Mais uma discussão em torno da isenção do imposto sobre serviço de qualquer natureza para a Viação Cidade Verde, a única empresa que hoje faz o transporte coletivo urbano de Vitória da Conquista, terminou em impasse entre vereadores durante a sessão de ontem (dia 05/12) da Câmara Municipal.

O vereador do PT, Coriolano Moraes, defendeu a isenção por seis meses justificando a falência do setor, da qual ele vem chamando a atenção há muito tempo, inclusive culminando com o fechamento da Viação Vitória que deixou centenas de funcionários desempregados e um rombo nas dívidas para com os fornecedores.

Na ocasião, foi sugerido pelo colega de partido Waldemir Dias, um aumento no imposto sobre serviços imobiliários, para compensar as perdas na arrecadação da Prefeitura Municipal com a isenção nos transportes públicos. Coriolano fez um apelo para que a Casa seja sensível à questão, mesmo reconhecendo que houve um recente reajuste nas tarifas de ônibus para os usuários.

O parlamentar David Salomão se posicionou totalmente contra a isenção do imposto, argumentando que não seria justo conceder uma benesse dessa natureza para uma empresa de transporte quando os passageiros tiveram que arcar com um novo aumento nos preços cobrados pela Cidade Verde. Outra questão abordada foi a demora na licitação do poder executivo para a escolha de uma nova empresa de ônibus para a cidade.

Os gastos em publicidade da Prefeitura também foram outro assunto tratado na sessão. Por sugestão de David Salomão, foi aprovado um requerimento para que o poder público, através da Secretaria de Comunicação, detalhe todas as despesas com publicidade. Salomão criticou a falta de transparência do site da Secretaria sobre os custos destinados às propagandas nas mídias.

Segundo ele, não existem informações precisas sobre os dispêndios com a divulgação nos veículos de comunicação. Neste aspecto, a Câmara de Vereadores também precisa dar seu exemplo neste item de transparência mais detalhada do seu site, com referência, não somente a salários de seus vereadores, como a verba de gabinete, número e nome de funcionários de cada parlamentar, com seus respectivos ganhos e o que fazem em suas funções. Quem vai cobrar?
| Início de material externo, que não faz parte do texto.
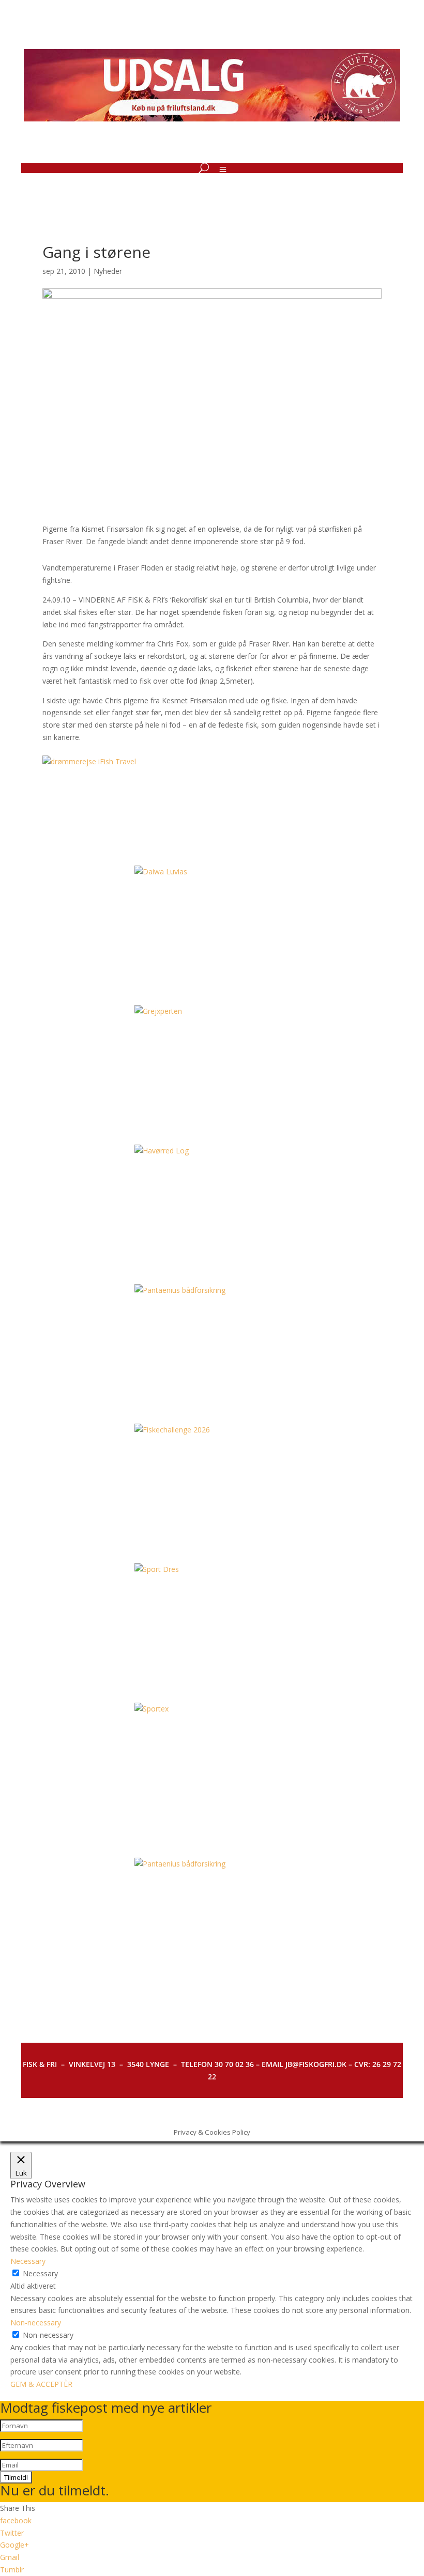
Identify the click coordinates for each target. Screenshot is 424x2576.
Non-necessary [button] (35, 2322)
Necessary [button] (28, 2261)
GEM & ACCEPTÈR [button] (41, 2384)
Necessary (40, 2273)
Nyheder (108, 271)
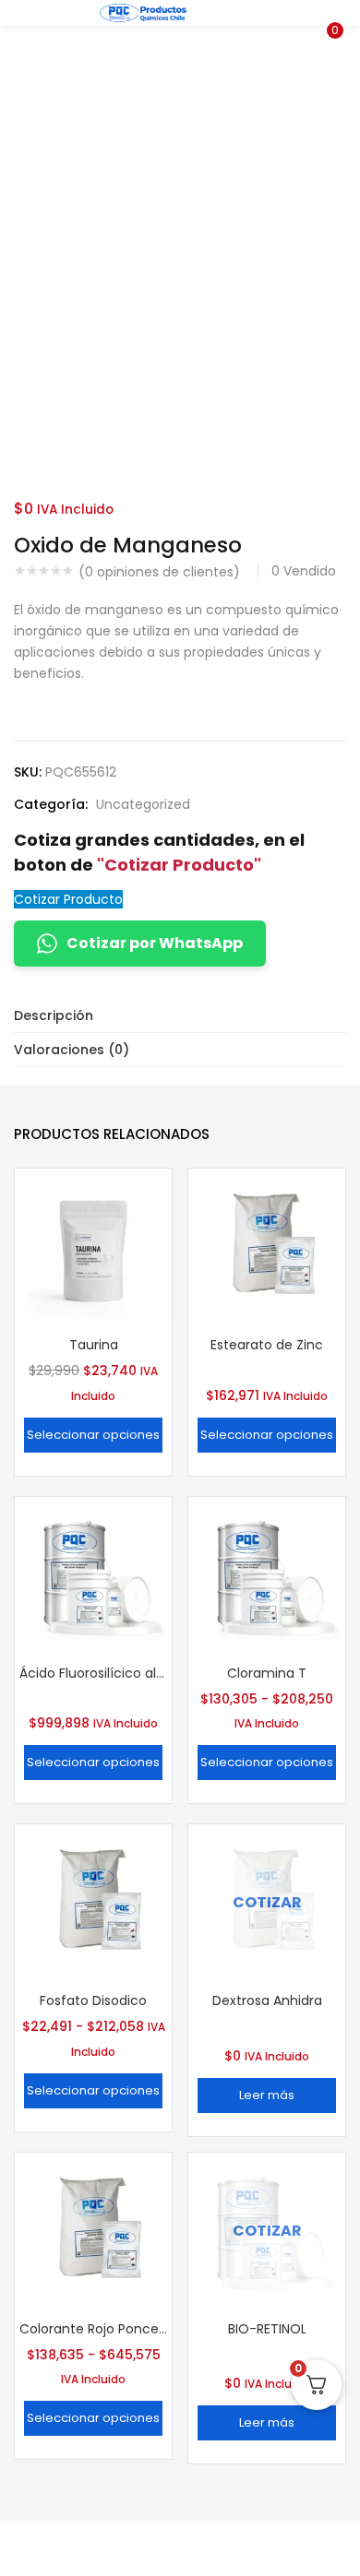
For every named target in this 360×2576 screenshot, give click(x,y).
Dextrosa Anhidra (267, 2000)
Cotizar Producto (68, 899)
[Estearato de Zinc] (266, 1246)
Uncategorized (143, 804)
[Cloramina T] (266, 1574)
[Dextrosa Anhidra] (266, 1902)
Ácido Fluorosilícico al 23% (93, 1673)
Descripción (53, 1015)
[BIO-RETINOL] (266, 2230)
Grupos de deficientes físicos estiveram presentes à sessão para chamar a atenção dos vereadores para o problema da falta de acessibilidade na cidade, e pediram apoio para que a sociedade em geral e o poder público proporcionem mais condições de locomoção dessas pessoas que têm encontrado dificuldade de transitar nas ruas diante de equipamentos inadequados e passeios quebrados, sem falar dos carros nas calçadas.